(Stored data entries)
-- Opening Marker --

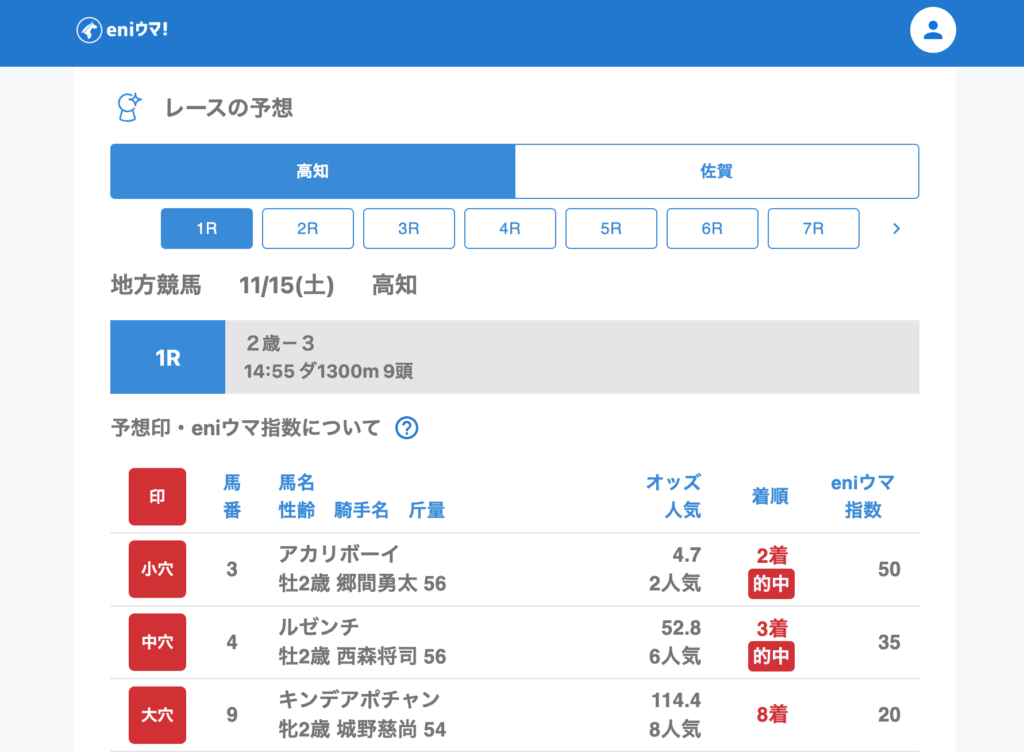Click the 小穴 mark badge
This screenshot has height=752, width=1024.
pos(157,569)
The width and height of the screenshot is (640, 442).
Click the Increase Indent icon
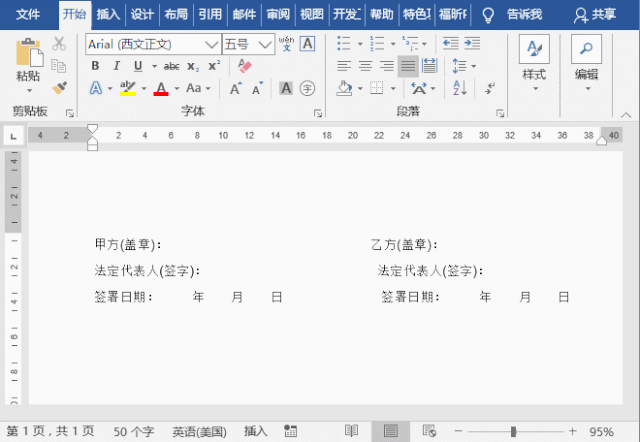tap(471, 44)
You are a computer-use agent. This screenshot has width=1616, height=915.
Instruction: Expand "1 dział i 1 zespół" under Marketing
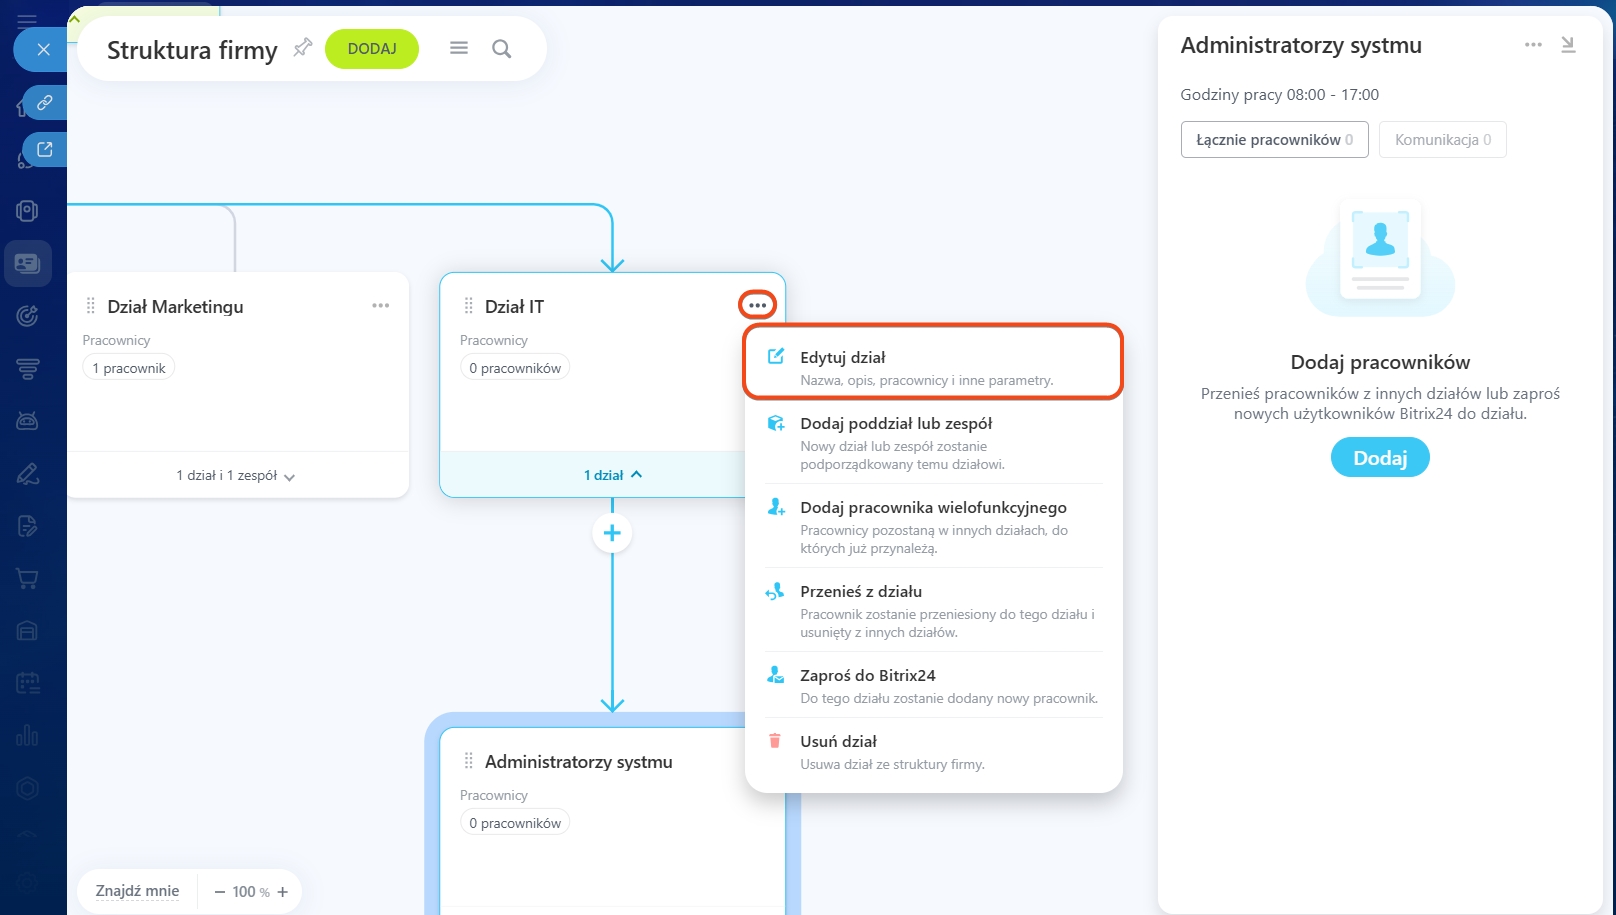(x=236, y=476)
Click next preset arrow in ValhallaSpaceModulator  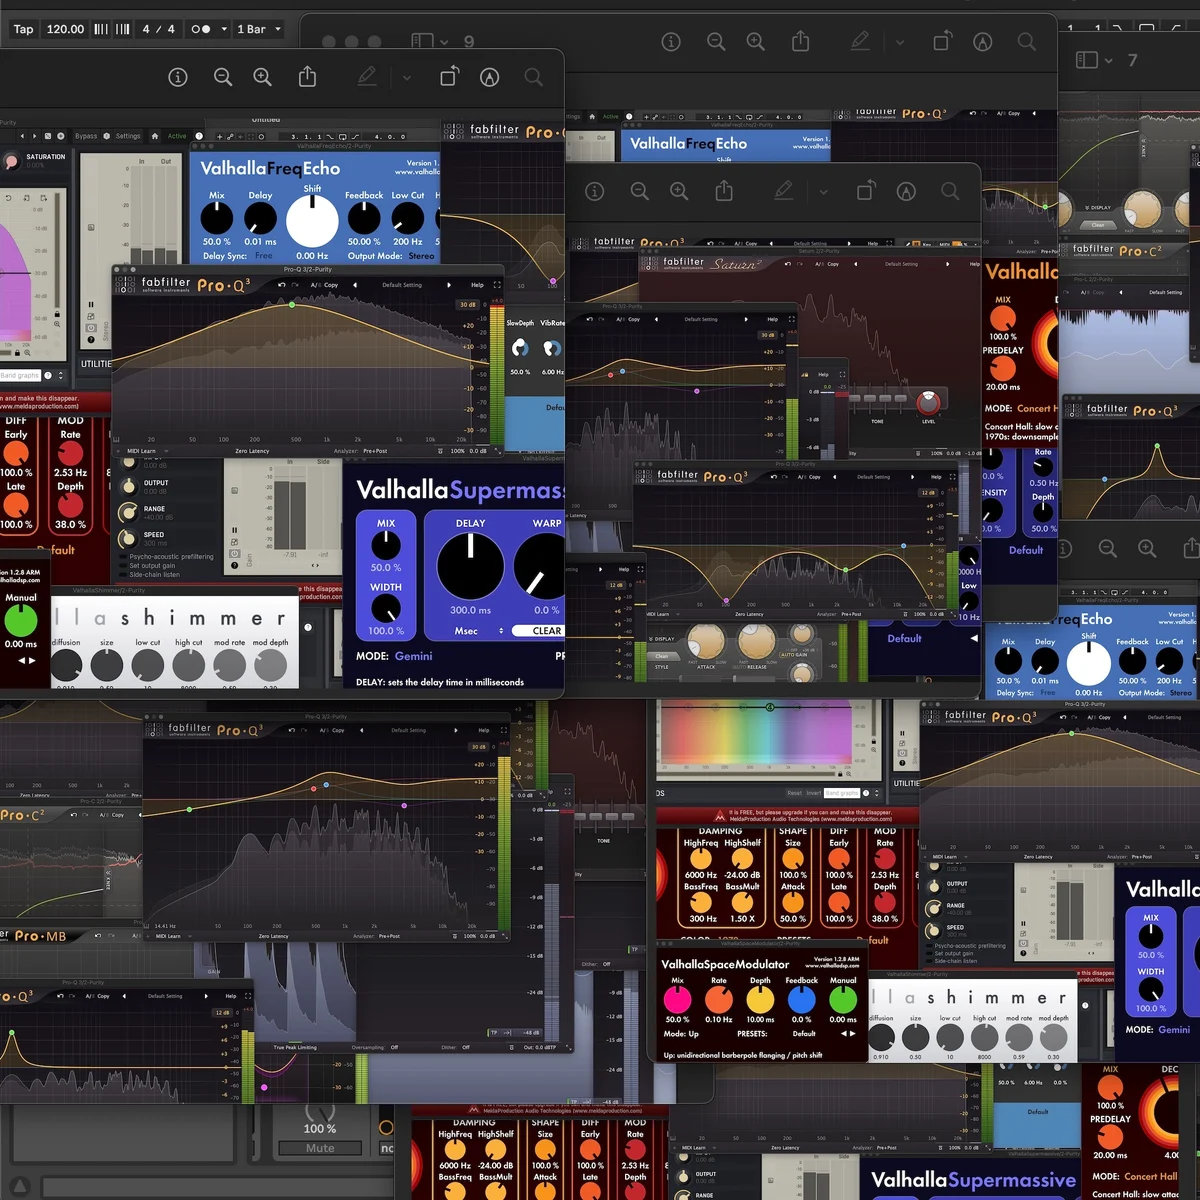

-- Closing Marker --

• _EXERCISE REQUIREMENTS_: Copy exactly the lines from the one containing "The width and" to the end of the records, both included, and leave the pictures out.

• _WRITTEN RESPONSE_:
The width and height of the screenshot is (640, 442).
Click the Increase Indent icon
tap(471, 44)
You are a computer-use agent. This screenshot has width=1616, height=915.
Instruction: Expand "1 dział i 1 zespół" under Marketing
(x=236, y=476)
Click next preset arrow in ValhallaSpaceModulator  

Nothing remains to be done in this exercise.